Have you ever wondered what the numbers on the little stickers on your apples, bananas and other produce mean? It’s actually quite simple but very important for health conscious consumers to know, understand and memorize. After all, most of us ‘healthy’ shoppers spend our hard-earned money on slightly more expensive goods and we deserve the right to know what we’re getting, right? This article will show you how to read the price look-up (PLU) codes which are required for most produce nowadays.
The next time you go grocery shopping, be a detective! Don’t only look at the Nutrition Facts labels on your processed and boxed goods, but also look at the stickers and labels on your produce.
PLU stands for price look-up code and is an international numbering standard that identifies each type of produce. Most, if not all, grocery stores will use the PLU code to ring up the correct price on their cash registers automatically.

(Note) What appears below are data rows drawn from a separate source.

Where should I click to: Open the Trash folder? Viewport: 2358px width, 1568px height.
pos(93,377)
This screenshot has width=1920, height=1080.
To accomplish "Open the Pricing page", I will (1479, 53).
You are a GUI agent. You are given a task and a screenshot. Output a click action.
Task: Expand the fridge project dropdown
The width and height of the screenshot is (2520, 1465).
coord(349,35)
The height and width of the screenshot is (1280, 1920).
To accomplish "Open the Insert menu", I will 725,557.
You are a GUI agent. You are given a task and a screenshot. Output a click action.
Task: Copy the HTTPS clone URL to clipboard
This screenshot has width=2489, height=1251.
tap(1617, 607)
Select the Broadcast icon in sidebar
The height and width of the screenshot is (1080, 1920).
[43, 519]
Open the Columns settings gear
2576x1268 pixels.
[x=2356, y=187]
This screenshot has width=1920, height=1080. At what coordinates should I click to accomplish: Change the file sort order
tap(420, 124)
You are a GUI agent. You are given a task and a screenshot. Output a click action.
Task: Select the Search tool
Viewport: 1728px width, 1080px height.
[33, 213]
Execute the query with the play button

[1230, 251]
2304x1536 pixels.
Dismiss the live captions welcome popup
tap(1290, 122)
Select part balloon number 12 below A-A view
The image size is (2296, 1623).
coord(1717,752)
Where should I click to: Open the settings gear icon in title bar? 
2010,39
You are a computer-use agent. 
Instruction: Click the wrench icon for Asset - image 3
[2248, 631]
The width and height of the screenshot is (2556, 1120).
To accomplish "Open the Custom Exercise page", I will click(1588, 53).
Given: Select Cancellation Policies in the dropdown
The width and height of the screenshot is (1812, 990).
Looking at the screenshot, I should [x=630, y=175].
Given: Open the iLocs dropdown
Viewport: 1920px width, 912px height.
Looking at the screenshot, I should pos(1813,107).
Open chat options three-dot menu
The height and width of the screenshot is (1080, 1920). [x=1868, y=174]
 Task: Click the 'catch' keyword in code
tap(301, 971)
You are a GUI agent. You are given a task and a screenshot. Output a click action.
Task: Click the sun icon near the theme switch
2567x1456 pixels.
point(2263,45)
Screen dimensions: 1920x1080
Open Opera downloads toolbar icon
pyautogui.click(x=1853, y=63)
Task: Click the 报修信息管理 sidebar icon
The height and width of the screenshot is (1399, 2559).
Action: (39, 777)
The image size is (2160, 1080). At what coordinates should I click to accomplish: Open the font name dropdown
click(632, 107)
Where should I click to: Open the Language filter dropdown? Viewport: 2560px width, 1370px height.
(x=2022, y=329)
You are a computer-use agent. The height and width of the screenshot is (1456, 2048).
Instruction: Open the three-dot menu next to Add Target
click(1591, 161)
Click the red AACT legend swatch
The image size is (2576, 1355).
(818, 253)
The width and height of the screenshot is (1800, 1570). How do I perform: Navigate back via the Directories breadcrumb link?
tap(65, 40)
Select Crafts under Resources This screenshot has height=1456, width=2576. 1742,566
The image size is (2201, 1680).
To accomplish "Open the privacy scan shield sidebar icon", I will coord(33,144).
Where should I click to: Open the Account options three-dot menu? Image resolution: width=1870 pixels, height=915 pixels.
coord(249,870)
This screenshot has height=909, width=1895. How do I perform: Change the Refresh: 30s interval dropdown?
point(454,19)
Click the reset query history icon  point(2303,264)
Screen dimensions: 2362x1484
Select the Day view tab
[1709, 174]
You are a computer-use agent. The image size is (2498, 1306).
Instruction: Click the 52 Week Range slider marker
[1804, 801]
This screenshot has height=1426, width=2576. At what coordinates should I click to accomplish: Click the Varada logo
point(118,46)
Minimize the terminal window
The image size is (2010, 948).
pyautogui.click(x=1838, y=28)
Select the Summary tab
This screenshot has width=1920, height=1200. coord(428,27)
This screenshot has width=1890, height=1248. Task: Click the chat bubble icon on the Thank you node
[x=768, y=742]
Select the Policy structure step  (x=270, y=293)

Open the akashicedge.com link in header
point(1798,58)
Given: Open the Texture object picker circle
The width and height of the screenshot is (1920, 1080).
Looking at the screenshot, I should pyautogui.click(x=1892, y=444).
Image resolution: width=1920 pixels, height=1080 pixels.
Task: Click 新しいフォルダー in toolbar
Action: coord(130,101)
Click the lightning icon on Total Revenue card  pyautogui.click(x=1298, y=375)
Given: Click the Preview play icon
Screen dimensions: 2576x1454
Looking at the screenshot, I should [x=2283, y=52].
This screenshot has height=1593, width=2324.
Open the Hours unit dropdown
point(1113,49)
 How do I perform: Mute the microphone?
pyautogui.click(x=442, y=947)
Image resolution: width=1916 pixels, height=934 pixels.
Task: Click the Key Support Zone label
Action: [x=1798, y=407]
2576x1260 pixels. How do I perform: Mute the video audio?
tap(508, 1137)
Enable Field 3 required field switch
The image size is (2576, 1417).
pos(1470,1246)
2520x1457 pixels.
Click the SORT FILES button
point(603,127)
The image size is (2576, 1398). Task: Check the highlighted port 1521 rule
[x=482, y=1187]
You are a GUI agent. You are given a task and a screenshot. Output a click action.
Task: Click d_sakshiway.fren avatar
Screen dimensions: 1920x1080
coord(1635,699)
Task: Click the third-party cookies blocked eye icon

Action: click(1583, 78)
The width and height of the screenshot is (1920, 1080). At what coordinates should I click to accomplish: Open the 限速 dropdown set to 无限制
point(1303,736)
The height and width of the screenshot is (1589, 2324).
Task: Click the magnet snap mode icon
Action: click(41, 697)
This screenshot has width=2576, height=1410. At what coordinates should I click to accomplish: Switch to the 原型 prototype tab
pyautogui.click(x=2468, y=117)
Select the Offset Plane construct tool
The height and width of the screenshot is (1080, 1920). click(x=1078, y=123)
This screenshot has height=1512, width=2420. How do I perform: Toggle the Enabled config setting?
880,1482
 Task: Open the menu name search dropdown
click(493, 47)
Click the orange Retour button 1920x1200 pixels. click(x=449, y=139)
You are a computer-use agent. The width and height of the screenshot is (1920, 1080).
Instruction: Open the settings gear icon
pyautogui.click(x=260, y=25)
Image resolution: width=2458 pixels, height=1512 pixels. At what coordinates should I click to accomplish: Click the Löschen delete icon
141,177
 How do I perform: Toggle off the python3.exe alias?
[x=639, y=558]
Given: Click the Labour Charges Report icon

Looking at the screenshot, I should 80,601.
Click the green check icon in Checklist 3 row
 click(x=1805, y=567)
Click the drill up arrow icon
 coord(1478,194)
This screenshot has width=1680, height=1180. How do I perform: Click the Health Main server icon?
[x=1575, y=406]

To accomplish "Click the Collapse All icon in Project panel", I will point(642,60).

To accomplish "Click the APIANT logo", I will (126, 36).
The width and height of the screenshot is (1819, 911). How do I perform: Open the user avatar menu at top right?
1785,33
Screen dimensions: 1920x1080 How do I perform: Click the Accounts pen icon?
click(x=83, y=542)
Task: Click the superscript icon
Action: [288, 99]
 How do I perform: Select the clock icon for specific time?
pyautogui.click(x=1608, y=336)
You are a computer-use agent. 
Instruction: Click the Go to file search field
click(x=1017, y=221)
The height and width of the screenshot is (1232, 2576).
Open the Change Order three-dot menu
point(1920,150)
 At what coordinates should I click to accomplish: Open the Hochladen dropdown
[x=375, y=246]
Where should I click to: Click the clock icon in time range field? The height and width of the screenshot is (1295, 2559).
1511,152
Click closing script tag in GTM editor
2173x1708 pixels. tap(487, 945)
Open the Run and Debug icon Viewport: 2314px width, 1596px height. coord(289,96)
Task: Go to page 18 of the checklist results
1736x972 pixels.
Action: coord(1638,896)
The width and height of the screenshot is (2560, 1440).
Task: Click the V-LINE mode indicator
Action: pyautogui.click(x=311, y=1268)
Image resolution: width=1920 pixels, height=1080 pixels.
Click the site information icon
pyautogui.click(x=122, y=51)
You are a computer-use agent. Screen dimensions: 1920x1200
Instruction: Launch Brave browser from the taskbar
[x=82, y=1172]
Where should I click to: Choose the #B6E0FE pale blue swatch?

The code also indicates whether the food is grown from a conventional, organic or genetically modified (GM) food crop or farm.
Codes are generally 4 digits long with a 5th digit added to the beginning of the number to indicate whether the food was grown in an organic or GM crop. Now, here’s the most important part to remember: If there is a 5 digit number that starts with a 9, the food is organic. If the 5 digit number starts with the number 8, then the food is a genetically modified product. Lock this number combination to your permanent memory stores and remember it every time you shop! If there is no PLU on the produce itself, check the sign which contains the price of the product, or ask a clerk or store manager to tell you the PLU code if you still can’t find it.
So, remember, when you shop for fruits or vegetables at your local “mixed” market (selling a combination of organic and conventional products), instead of just looking at the signs saying “Bananas $0.29/lb”, look at the actual stickers on the produce themselves. Many times, I have found the grocer mixing non-organic fruits in the organic fruit isle – possibly due to the fact that they don’t have enough space for the produce in the ‘regular’ food isle or simply because they are trying to slip one past shoppers that assume the organic isle is all organic. While this would be ethically and morally wrong, I wouldn’t put it past some companies to pull a stunt like that in order to increase their revenues.